Unlike most titles that arrive to the Wii U later than other platforms, Knytt Underground strives to take advantage of the time delay and features of the console. Aside from off-TV play, the screen on the GamePad is used to constantly display a map of the world, a much more useful option compared to the screen's other function of displaying collected objects. Even though switching between map and gameplay on other platforms only requires a button press, it is convenient and a good use of the system's built-in screen. As far as content is concerned, this iteration comes with the Infinity Hype update from the PC build. While it does nothing to change the main quest, it adds a significant number of secrets to the game in addition to the demo originally used to sell the game on PC. It's a significant gesture that Wii U fans will remember at a time when others are removing content from the platform.

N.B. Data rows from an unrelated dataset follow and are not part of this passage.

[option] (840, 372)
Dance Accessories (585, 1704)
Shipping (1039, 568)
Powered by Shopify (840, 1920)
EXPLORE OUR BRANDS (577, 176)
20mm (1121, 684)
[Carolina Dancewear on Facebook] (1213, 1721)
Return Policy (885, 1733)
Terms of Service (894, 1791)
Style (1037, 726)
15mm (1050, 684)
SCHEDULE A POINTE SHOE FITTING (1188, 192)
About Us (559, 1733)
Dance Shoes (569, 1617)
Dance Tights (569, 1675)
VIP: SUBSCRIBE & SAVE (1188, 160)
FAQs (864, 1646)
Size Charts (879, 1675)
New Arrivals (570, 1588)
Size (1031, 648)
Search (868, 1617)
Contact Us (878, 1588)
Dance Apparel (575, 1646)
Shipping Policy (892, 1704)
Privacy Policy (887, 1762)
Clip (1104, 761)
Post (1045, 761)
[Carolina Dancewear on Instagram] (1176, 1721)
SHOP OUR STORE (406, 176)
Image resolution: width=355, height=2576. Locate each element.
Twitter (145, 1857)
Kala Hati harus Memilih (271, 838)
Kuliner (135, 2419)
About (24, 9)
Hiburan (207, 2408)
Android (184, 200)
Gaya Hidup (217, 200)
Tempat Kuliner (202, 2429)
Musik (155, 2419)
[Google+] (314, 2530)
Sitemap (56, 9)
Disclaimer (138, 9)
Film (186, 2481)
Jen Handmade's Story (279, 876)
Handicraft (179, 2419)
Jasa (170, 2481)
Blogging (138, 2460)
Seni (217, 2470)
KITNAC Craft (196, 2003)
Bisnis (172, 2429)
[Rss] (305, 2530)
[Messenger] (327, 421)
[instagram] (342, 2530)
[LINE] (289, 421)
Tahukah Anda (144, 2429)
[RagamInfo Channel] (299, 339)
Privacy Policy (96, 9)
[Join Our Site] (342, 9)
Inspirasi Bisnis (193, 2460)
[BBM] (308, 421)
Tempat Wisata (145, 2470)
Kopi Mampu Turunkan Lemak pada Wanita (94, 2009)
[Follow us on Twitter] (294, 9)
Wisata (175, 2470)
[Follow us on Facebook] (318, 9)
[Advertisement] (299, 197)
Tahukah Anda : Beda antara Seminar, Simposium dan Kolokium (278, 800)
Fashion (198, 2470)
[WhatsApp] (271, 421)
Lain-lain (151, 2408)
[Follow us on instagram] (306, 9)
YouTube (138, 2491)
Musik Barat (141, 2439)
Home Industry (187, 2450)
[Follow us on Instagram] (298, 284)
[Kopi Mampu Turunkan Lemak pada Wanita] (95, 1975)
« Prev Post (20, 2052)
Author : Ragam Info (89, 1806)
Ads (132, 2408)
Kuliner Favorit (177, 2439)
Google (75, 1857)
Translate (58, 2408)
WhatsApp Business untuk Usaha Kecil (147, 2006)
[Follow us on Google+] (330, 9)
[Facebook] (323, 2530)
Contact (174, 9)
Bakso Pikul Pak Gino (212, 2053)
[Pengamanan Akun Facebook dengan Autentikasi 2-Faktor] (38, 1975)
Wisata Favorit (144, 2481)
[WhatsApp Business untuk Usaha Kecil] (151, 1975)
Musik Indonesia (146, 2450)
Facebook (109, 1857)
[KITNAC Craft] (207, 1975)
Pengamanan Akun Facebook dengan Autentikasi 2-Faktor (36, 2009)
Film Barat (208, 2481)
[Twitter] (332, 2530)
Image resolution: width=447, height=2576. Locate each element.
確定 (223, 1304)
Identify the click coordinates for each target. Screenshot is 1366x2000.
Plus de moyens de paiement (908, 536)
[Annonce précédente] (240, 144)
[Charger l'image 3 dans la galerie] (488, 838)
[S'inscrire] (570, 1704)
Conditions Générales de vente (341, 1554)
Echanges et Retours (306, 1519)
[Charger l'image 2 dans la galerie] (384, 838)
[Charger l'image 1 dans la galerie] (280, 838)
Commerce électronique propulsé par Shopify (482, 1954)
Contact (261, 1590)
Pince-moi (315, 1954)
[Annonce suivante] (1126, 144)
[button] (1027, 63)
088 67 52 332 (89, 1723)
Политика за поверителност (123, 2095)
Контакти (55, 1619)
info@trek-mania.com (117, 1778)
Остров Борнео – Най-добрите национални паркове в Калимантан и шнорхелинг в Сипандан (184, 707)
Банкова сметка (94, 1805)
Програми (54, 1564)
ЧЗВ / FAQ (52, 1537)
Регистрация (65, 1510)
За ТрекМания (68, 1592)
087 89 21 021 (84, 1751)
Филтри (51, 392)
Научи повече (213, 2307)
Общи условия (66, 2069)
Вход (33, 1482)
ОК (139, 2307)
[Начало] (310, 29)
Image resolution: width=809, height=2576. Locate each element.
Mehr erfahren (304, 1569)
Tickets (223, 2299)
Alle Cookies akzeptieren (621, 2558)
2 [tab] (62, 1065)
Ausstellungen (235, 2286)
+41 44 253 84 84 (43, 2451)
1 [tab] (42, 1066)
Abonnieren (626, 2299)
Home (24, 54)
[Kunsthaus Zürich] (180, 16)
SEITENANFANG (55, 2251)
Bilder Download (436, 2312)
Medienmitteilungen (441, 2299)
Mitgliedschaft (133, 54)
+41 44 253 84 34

Like the overall design, the sound is a bit beguiling. When the game starts, music is rarely heard. There are small snippets of music that provide a somewhat enchanting theme, but you're mostly greeted with the sound of Mi's rapid footsteps or the constant bounces of the ball. By the time the game properly starts, you get an eclectic mix of the same whimsical tunes — but with more pieces of dread. It complements the tonal shifts of the game and makes up for the lack of other notable effects in a game that contains no voice work whatsoever.
As far as the graphics go, it takes a minimalist approach but remains beautiful. Taking a page from the developer's other game, NightSky, every level is black, and the only color comes from the backdrop. Those backdrops are alive with a wide range of color and detail, from the beautiful flora and fauna growing in the caves to the network of gears powering up the machinery. There's movement in these backdrops, some overt and some with subtle hints of motion, but they bring each scene to life. Though all of the characters are rather small, they're still visible enough to not get lost in everything happening on-screen. This remains true when you use the GamePad screen for off-TV play. The animations look rather abrupt, but at the given scale, it seems forgivable. What could throw you off are the models, which are magnified during dialogue. Some might take issue with the overly simple style or the resemblance to papercraft .
Knytt Underground is for gamers who value exploration over combat. It is for those who enjoy small bouts of platforming and platforming puzzles that don't involve too many switches. It isn't for those who enjoy profound messages or meaning in their games. Unless you need to take out your aggression on digital foes while conquering seemingly impossible platforming obstacles, I'd recommend Knytt Underground.